Beaucoup de gens savent que je ne suis pas un grand fan du métavers ou des “layers 42” et autres nouveaux concurrents d’Ethereum, donc le nombre d’entreprises dans lesquelles je pouvais rebondir n’était pas énorme. D’autant plus que je suis aussi très attaché à l’idée de souveraineté, ce qui rétrécit encore un peu plus le spectre et a fait de Paymium une quasi évidence .
Comment les négociations se sont-elles déroulées avec Paymium ?
Un peu par hasard en réalité. Tout a commencé lors d’une discussion avec Laetitia (Laetitia Zito est directrice générale de Paymium, ndlr) sur le plateau de BFM Crypto.

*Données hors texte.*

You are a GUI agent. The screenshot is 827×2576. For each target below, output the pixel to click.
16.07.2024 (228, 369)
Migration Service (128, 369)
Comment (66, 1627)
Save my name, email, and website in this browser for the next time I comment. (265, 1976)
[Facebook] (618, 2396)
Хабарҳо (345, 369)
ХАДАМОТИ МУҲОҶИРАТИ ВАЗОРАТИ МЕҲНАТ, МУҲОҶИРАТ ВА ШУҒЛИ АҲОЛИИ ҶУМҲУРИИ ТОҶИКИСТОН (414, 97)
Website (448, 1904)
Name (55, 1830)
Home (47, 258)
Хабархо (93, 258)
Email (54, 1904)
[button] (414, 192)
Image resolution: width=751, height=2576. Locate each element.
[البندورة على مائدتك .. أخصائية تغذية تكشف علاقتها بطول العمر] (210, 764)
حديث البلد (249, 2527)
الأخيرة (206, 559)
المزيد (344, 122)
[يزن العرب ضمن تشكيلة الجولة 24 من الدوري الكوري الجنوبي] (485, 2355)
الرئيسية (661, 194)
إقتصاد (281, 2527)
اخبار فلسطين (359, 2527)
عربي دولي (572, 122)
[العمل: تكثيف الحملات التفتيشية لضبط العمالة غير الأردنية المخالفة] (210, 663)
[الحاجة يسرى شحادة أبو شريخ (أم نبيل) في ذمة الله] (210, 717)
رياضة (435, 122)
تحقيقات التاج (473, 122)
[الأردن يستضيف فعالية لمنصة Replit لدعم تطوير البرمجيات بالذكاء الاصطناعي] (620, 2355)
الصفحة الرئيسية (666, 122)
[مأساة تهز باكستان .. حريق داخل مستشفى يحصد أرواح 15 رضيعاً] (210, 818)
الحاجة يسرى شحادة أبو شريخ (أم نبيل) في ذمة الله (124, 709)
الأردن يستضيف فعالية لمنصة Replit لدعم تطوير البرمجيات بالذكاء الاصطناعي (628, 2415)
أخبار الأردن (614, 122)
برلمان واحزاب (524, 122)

Je lui ai dit ce que je pensais de Paymium, du fait que c’est une plateforme d’échange historique, qui a été visionnaire, mais que cette antériorité et cette vision ne se retrouvent pas dans la dynamique marketing et commerciale de Paymium.
Au fil de la conversation, nous avons ouvertement parlé de Paymium, de ce que nous pourrions faire ensemble, et assez vite j’ai eu une sorte de moment “Eureka” en me disant que Paymium cochait toutes les cases : c’est une plateforme d’échange et, en plus, elle est française, et je dis depuis des années qu’il faut que la France ait sa propre plateforme d’échange.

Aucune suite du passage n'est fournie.